It's easy to find articles on the web about the psychology and stress of depriving ourselves. It's almost as easy to find other articles about how we only have so much willpower, so it's easy to weaken and lose track of our big goals.
But you know what? I think they're full of it. Oh, I'm sure the basic premise is correct. We only have so much willpower, we can only take deprivation for so long, etc. But what do you consider deprivation? Have you ever given something up and later realized you never needed it in the first place? I've been "poor" for a while now. (Not living in poverty, mind you, just poor.) The fact that I have people I could depend on and ask for help if things, for some reason, went beyond control just makes me more determined to stand on my own two feet.
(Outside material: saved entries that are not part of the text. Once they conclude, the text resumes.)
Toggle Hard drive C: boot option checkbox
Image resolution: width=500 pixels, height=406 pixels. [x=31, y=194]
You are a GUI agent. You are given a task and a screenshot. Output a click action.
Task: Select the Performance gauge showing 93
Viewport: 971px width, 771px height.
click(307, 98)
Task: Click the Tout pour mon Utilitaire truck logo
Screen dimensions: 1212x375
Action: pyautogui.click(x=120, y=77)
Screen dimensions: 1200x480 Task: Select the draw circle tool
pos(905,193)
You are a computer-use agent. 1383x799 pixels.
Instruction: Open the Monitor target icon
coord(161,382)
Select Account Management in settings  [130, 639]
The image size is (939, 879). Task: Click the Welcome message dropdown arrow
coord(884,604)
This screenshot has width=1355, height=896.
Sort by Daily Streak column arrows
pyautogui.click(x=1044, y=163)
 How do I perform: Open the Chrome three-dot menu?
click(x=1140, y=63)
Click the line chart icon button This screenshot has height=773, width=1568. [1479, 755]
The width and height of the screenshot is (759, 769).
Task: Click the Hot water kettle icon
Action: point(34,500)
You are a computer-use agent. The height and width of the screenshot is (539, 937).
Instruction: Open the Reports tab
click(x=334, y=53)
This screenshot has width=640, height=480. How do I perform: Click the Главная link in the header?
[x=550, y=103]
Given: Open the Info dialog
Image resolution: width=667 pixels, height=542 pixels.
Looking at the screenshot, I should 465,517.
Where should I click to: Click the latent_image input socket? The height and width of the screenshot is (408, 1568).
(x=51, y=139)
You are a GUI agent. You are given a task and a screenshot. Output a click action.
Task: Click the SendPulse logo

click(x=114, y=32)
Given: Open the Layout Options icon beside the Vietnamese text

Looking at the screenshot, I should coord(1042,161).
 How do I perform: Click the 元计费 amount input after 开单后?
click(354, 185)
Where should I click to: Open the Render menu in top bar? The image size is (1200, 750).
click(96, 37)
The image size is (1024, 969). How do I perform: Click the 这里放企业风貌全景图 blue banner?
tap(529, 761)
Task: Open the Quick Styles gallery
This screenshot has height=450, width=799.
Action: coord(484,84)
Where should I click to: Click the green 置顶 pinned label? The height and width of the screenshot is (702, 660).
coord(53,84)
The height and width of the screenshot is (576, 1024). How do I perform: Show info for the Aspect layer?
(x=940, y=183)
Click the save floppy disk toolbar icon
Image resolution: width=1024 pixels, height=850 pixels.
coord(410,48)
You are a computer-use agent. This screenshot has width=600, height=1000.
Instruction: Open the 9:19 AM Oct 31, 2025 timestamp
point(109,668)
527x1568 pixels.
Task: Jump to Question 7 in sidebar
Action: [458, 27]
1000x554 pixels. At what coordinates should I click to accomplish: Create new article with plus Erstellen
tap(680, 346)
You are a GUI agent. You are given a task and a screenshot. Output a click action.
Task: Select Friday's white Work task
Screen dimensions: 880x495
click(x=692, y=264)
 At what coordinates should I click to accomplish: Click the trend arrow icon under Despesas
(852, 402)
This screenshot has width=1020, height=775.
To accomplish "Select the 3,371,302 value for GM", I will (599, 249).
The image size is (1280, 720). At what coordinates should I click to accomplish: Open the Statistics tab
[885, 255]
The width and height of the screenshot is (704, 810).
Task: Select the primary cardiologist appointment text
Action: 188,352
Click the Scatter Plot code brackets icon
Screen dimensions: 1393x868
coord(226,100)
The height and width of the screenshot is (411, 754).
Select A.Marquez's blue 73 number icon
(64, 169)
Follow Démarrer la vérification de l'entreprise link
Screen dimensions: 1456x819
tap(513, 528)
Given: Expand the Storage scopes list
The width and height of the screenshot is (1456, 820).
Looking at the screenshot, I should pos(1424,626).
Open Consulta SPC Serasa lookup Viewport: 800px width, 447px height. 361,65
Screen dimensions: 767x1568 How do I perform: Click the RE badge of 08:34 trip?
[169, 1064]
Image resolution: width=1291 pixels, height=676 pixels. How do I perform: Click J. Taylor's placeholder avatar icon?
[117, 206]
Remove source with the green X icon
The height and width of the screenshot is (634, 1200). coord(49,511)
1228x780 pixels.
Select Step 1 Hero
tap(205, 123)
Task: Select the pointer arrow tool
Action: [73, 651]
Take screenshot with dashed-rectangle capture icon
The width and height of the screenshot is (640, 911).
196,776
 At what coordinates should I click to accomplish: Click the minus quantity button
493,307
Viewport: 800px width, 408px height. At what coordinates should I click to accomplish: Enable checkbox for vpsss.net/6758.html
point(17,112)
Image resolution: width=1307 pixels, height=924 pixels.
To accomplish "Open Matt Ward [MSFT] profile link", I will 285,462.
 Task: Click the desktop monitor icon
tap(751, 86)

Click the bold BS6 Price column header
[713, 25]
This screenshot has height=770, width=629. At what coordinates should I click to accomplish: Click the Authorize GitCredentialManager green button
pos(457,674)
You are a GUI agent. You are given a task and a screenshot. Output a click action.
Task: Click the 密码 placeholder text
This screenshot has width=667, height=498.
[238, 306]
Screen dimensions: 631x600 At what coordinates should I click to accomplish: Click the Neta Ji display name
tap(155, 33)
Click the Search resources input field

And you know what? It feels pretty good. For the most part, I don't feel deprived. I don't feel stressed out by what I don't have. It's so much easier to see what I do have, and be thankful for it, than to pity myself. Even things that shock other people ("You didn't turn on the heat until when?") become more like a personal challenge and a game. At the very least, I end up telling myself what a great story it will be later. (Remind me to tell you about not turning on the heat in the cabin until it snowed, only to discover that the heater wasn't working and it was a weekend so no one could fix it until Monday....) Why does everything surrounding frugality and saving money have to be couched in terms of what we're giving up and depriving ourselves of? A little attitude shift is all it takes to remind yourself that you have it pretty good.
Conversely, I don't pat myself on the back for enjoying free things. I think that that only emphasizes the fact that there are many fun things you could be doing which aren't free. I'd rather just enjoy the moment. I've never made lists for myself (and I do love me a good list) of free activities that I enjoy. I think that detracts a little bit. Why does an activity have to be about money? Can't it just be for the sheer joy of it? One of my favorite quotes I've heard recently asked, "When did we stop being a society and just become an economy?" In the same vein, when did a fun thing to do become about the money you're either spending or you're not? People lament that they wish they could get back the joy they felt in childhood, but it's really easy. Stop counting. Stop guessing how many calories you're burning with each activity. Stop congratulating yourself on finding something free to do. Stop telling yourself there's something better, more worthwhile, that you could be doing. Just enjoy what you're doing in that moment.
On Facebook recently, a lot of my friends have started some project about thankfulness, where every day they post something they're thankful for. I really like this. Who among us doesn't have something to be thankful for? For those of us with homes, the ability to heat them and feed our families, I think we have the most to be thankful for. Today, I'm thankful for the sun. I know I won't get to see it much over the next few months and I think it's important that I not take it for granted when I do.
I'm also thankful for the ability and resources to feed my little brother hot, brothy chicken soup and rolls when he's sick, just as our mother would. I'm equally thankful that he knows he's always welcome at my house and isn't afraid to ask to be invited.
I'm thankful for hot apple cider fresh from the stove, snuggles with the pets in warm blankets and pajamas from my mother, betting against Shane whodunit in some of our favorite shows. ("Bones", "Castle".) Life is pretty good.